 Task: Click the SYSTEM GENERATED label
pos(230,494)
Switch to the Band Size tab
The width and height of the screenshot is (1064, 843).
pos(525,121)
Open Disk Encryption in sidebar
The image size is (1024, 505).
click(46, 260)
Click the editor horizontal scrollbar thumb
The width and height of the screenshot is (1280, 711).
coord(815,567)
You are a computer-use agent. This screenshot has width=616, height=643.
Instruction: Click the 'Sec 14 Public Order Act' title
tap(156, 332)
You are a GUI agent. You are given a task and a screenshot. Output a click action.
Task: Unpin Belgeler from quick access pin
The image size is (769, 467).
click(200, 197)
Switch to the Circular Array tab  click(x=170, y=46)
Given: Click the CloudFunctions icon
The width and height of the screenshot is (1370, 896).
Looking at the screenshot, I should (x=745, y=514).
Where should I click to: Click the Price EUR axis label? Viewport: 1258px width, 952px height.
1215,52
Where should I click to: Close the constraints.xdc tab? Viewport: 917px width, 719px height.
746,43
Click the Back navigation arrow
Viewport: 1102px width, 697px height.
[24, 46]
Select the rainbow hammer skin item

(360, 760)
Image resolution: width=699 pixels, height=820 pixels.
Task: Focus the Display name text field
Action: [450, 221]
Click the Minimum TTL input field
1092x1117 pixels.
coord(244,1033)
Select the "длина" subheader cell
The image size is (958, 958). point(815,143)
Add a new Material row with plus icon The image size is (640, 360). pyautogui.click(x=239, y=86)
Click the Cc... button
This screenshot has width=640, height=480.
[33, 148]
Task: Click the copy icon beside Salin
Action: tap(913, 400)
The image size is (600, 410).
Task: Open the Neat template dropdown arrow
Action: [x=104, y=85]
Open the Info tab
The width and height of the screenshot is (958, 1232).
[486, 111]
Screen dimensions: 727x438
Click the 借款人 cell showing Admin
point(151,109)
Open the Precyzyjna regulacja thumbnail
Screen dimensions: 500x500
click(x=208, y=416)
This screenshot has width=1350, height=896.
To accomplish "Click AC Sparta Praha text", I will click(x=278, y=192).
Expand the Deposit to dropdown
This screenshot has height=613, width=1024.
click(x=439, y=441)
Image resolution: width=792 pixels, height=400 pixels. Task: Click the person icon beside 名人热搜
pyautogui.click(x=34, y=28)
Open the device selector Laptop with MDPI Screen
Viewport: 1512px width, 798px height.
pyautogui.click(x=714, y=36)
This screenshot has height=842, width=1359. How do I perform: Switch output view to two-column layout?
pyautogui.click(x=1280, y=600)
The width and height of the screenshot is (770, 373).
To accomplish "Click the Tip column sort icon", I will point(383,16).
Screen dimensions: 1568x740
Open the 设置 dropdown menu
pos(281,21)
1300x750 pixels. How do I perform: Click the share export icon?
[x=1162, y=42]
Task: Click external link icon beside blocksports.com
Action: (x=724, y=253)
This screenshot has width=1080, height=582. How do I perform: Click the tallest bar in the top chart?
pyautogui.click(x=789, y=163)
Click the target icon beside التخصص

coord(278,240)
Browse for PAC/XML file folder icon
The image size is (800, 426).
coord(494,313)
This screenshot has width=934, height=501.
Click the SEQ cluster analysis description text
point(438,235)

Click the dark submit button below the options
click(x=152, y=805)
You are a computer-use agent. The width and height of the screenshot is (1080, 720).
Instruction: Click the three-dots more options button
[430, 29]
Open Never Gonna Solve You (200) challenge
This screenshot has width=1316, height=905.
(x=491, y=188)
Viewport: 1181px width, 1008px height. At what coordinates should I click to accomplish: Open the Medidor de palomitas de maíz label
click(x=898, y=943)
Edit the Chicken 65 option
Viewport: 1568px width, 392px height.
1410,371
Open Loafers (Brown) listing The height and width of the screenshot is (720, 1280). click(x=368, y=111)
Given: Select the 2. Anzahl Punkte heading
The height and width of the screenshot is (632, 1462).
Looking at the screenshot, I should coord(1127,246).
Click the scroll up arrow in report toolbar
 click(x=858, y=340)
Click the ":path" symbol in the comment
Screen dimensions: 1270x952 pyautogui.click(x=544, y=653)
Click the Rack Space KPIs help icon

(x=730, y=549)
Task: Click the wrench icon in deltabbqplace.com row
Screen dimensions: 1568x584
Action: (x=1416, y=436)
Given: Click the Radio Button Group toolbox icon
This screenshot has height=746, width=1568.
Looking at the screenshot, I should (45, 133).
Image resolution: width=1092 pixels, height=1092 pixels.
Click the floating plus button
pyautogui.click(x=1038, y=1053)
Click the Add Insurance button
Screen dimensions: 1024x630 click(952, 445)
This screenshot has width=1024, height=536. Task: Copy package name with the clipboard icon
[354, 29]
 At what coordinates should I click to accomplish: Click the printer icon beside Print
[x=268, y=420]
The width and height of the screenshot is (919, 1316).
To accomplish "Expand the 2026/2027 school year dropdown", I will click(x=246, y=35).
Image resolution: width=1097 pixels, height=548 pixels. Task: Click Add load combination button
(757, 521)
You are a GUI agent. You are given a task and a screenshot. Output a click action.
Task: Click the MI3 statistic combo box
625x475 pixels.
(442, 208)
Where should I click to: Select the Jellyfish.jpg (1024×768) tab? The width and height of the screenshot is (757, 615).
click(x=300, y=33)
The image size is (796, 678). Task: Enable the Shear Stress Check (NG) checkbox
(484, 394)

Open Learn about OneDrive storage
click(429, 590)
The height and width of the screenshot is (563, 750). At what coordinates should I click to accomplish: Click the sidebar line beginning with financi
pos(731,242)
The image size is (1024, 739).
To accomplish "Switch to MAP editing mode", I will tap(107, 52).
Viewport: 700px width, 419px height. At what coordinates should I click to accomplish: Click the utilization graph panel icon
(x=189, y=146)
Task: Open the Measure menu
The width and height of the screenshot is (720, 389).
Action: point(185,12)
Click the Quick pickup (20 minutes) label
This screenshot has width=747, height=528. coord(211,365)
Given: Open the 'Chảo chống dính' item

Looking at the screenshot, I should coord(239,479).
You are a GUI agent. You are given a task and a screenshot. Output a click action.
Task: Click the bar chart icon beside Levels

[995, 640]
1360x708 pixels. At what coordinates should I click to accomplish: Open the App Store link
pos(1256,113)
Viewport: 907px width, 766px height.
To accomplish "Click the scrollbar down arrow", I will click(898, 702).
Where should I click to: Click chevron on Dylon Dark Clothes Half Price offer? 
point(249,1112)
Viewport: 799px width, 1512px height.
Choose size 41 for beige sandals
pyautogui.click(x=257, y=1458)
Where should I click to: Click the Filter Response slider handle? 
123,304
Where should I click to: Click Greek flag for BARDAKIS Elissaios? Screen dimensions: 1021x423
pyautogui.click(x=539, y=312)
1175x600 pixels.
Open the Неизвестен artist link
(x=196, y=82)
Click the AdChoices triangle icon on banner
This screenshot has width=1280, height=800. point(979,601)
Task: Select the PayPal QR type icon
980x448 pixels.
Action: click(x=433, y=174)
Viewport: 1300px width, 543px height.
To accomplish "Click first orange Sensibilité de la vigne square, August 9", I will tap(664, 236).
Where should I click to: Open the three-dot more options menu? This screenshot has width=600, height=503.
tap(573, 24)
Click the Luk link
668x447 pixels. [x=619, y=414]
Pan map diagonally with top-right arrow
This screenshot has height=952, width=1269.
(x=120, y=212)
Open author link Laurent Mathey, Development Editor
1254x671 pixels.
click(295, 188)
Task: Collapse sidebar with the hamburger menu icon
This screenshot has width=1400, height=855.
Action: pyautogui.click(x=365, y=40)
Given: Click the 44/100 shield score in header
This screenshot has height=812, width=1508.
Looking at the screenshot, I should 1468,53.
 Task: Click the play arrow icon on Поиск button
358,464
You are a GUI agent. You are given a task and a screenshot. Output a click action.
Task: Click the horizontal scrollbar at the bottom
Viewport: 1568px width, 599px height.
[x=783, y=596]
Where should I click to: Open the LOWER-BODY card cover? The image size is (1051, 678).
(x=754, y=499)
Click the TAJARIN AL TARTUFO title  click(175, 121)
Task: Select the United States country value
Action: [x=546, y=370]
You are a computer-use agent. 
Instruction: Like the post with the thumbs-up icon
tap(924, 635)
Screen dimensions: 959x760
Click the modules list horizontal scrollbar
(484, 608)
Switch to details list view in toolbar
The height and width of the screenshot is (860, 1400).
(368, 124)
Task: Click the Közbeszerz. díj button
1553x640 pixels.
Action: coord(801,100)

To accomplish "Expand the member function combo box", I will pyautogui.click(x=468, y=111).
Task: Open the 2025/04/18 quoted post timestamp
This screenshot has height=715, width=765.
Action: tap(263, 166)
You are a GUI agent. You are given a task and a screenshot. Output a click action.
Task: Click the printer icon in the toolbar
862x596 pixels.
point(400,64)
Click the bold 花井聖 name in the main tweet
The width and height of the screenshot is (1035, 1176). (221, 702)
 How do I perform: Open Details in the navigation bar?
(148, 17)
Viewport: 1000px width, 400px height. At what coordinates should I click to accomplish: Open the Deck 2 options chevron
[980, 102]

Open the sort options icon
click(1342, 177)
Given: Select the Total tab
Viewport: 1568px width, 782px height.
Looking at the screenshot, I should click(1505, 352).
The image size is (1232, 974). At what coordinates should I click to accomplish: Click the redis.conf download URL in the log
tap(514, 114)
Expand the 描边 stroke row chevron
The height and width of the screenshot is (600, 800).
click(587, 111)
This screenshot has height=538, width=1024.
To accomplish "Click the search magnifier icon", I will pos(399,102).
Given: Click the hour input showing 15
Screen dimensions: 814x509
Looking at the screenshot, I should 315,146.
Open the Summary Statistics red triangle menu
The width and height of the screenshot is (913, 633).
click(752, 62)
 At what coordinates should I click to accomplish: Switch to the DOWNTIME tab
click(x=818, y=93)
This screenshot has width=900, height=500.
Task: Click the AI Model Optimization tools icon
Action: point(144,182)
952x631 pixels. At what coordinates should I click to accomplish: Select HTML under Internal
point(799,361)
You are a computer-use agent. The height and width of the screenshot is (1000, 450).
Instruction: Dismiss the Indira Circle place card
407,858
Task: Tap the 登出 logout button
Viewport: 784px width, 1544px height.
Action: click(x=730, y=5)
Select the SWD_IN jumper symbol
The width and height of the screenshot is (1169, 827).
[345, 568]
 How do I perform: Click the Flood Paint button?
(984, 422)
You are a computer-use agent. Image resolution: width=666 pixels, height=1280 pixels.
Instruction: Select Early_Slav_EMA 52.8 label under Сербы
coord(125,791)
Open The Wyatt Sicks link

^^^^^^^^^^^^^^^^

● **The task**
Please retype, exactly as written, every line from the line containing "How do I perform: Click the Flood" through the last line of the records above, including both of those lines, and nothing else.

● **Your response**
 How do I perform: Click the Flood Paint button?
(984, 422)
You are a computer-use agent. Image resolution: width=666 pixels, height=1280 pixels.
Instruction: Select Early_Slav_EMA 52.8 label under Сербы
coord(125,791)
Open The Wyatt Sicks link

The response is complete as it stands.